Dr Steven Coombs, Welsh School of Architecture, Cardiff University

Awards RIBA President's Awards for Research 2017
Category Design & Technical

Additive construction of Beach hut determined by 1200mm hardwood lengths and properties © Steven Coombs

This research explores the use of Welsh-grown timber in the building envelope, through the prototyping of a series of live design projects with a focus on species, technology and tectonic form. Projects are clustered under 4 headings identified as significant to the Welsh timber industry: hardwoods, engineered timber, timber board products and the complete timber envelope. The Welsh timber industry relies heavily on the importation of sawn wood, timber board products and innovative, engineered timber systems to meet an increasing demand to improve construction efficiency and environmental performance of the building envelope. Compared to Europe and regions such as the Vorarlberg, Austria, Wales is perceived as having an underdeveloped and underperforming timber construction industry with only 15% forest cover to supply a variety of timber sectors.
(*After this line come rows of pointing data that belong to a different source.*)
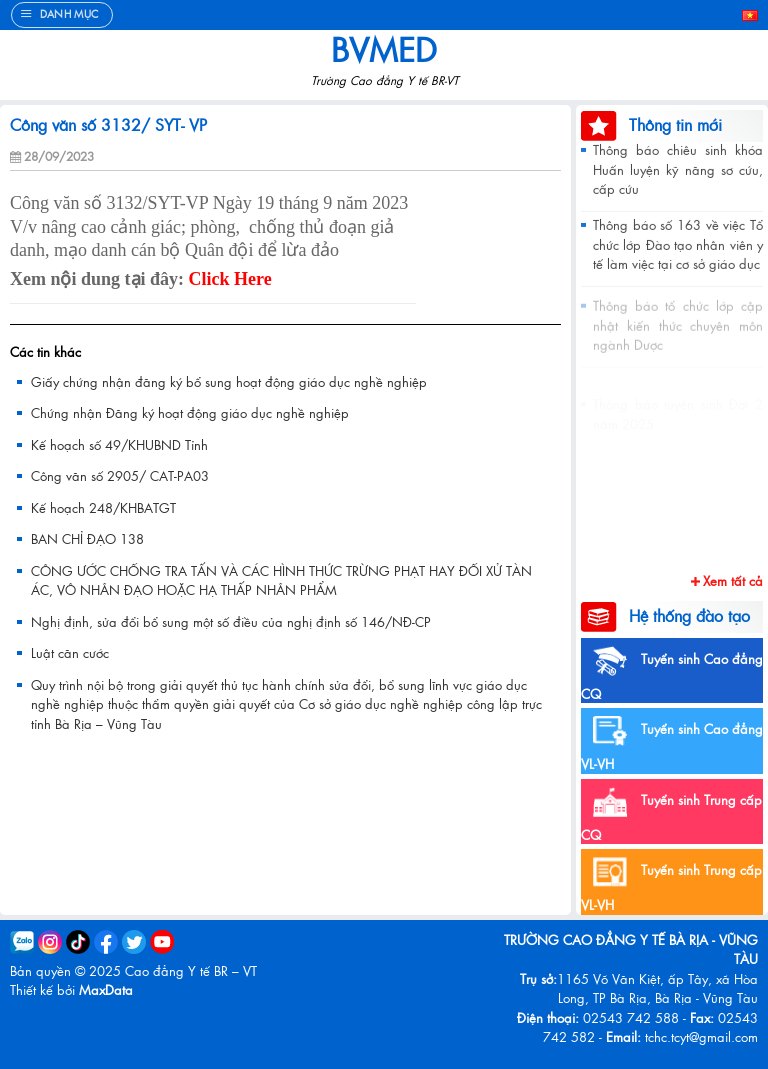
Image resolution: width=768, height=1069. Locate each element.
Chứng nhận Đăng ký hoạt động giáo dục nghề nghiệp (190, 412)
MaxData (106, 989)
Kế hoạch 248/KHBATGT (103, 507)
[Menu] (61, 15)
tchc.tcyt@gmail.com (701, 1036)
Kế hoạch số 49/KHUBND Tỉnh (119, 444)
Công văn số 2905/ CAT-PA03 (120, 475)
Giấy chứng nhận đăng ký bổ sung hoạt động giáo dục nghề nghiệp (229, 381)
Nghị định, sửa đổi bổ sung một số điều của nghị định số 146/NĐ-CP (231, 621)
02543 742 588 (631, 1017)
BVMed (384, 49)
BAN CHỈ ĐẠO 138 (87, 538)
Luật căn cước (70, 652)
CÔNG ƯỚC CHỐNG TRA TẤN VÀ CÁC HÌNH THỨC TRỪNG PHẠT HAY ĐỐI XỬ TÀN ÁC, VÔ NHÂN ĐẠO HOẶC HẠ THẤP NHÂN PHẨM (281, 580)
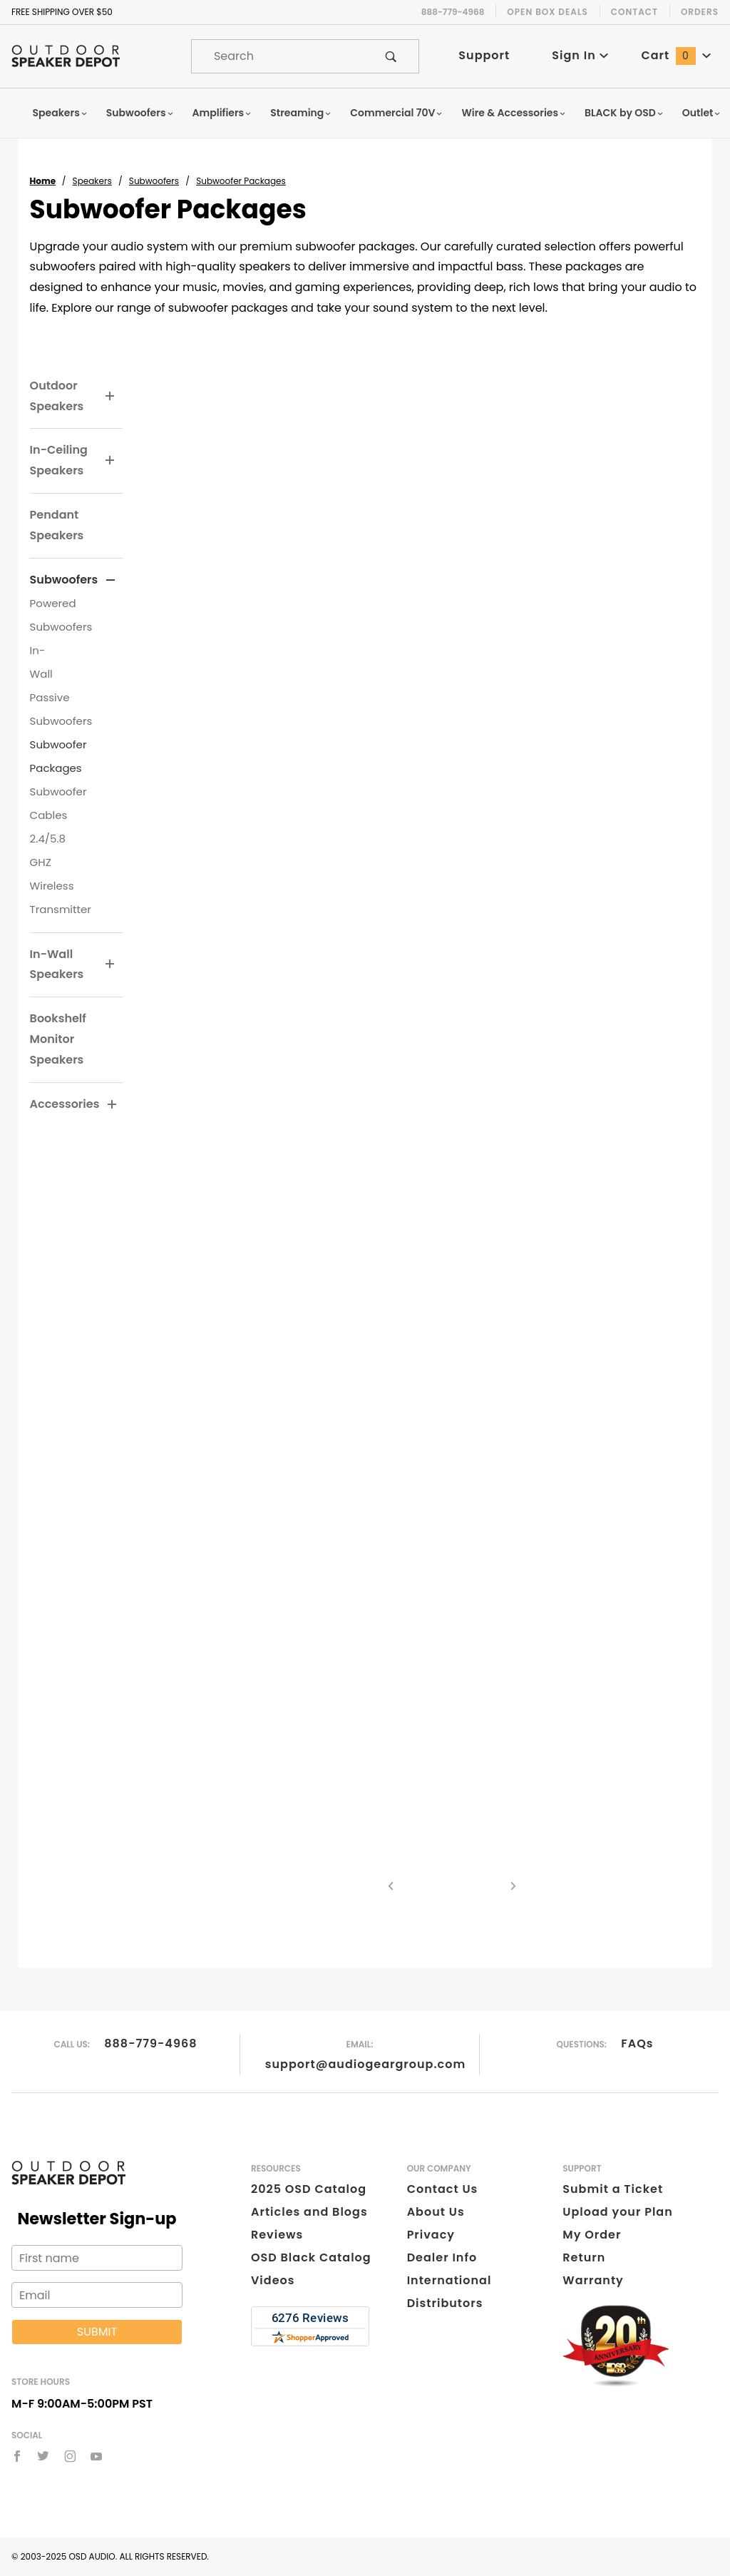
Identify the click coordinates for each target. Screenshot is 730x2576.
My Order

This research analyses the properties of Welsh-grown soft and hardwoods, the technical and skill limitations and opportunities of the industry and highlights the impact of the use of timber on the tectonic form of the building envelope. These evaluations inform the observations and reflections of 12 architectural prototype projects to demonstrate potential to exploit the Welsh-grown timber crop in the design and construction of the architectural building envelope. The research demonstrates that it is possible to use Welsh-grown timber for a variety of modular superstructure, cladding and external joinery systems. The findings identify limitations, such as a lack of research and development investment, from government and business, and a lack of knowledge and focused direction across the industry. However, the prototype projects show that the unique properties of timber, sustainably grown, managed and processed in Wales can be innovatively manufactured and assembled into prefabricated, components for the design and construction of the low-energy architectural building envelope. Furthermore, the properties, technology and skills available have informed an additive tectonic approach that is specific to Welsh-grown timber.